28With respect to the applicant’ accident benefit’s claim, the applicant’s OCF-3 dated June 17, 2017 listed the applicant’s injuries as being PTSD, major depressive disorder and complex bereavement. The respondent’s s. 44 psychological assessment report dated November 5, 2018, also confirmed the PTSD related to the applicant’s years of service as a paramedic, but precipitated by the accident, together with major depressive disorder, single episode, rule out adjustment disorder with anxiety and depression, and bereavement. While the PTSD was linked to both the accident and the applicant’s traumatic memories as a paramedic, Dr. Sharma further noted that “the depressive symptoms and bereavement are a direct result of the index motor vehicle accident”.
29Further, the “date of injury” as identified in the WSIB Eligibility Memo was not the accident date of October 22, 2015, but February 2, 2016, the date of the applicant’s PTSD diagnosis. Although the respondent argues that these differing dates are “immaterial”, and that the applicant was clearly receiving WSIB benefits “because of the motor vehicle accident”, I disagree. The WSIB Eligibility Memo discusses the decision rationale in Section 5, and clearly explains why the February 2, 2016 date was selected. It states that “(t)he medical information…establishes that as of February 2nd, 2016, the PTSD was the main disabling condition…The medical information supports that the worker’s lost time from October 26th, 2015 until the PTSD diagnosis was related to the grieving period following the fatality of his son”.

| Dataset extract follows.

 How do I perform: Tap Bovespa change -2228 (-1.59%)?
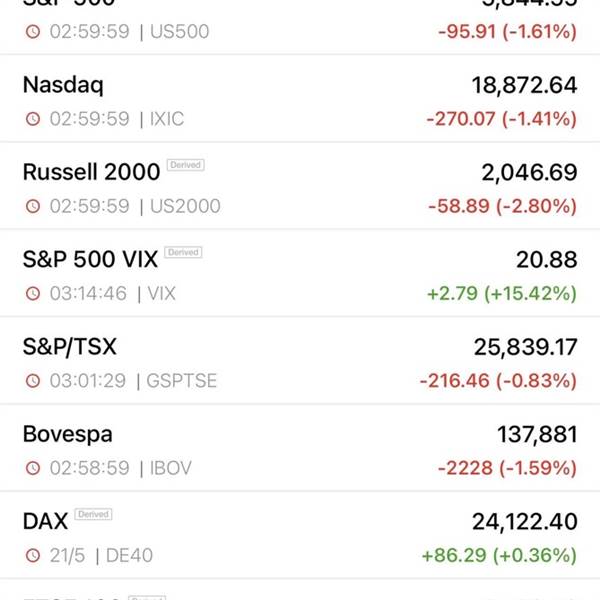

30As such, I agree with the applicant that the basis of his claims for WSIB and accident benefits, appeared to differ in scope with potentially different reasons underlying the claims. A determination of the basis of the applicant’s claim for accident benefits is most appropriately to be considered at a full substantive hearing, rather than as a preliminary issue. I further note the parties’ arguments on equitable remedies and the respondent’s submissions on the Divisional Court decision Akinyimiede v. Economical, 2023 ONSC 5272 (Div Ct). Since the matter is proceeding to a substantive hearing, the applicant’s submissions relating to equitable remedies did not need to be addressed as part of the preliminary issue hearing. Rather, the issue of equitable remedies, in particular, the application of Akinyimiede, may similarly be considered as part of the substantive hearing.
ORDER
31The applicant falls under the definition of an “insured person” under s. 3(1) of the Schedule.
32The applicant is not barred from pursuing his claim pursuant to s. 61 of the Schedule. The matter shall proceed to a hearing of the substantive issues.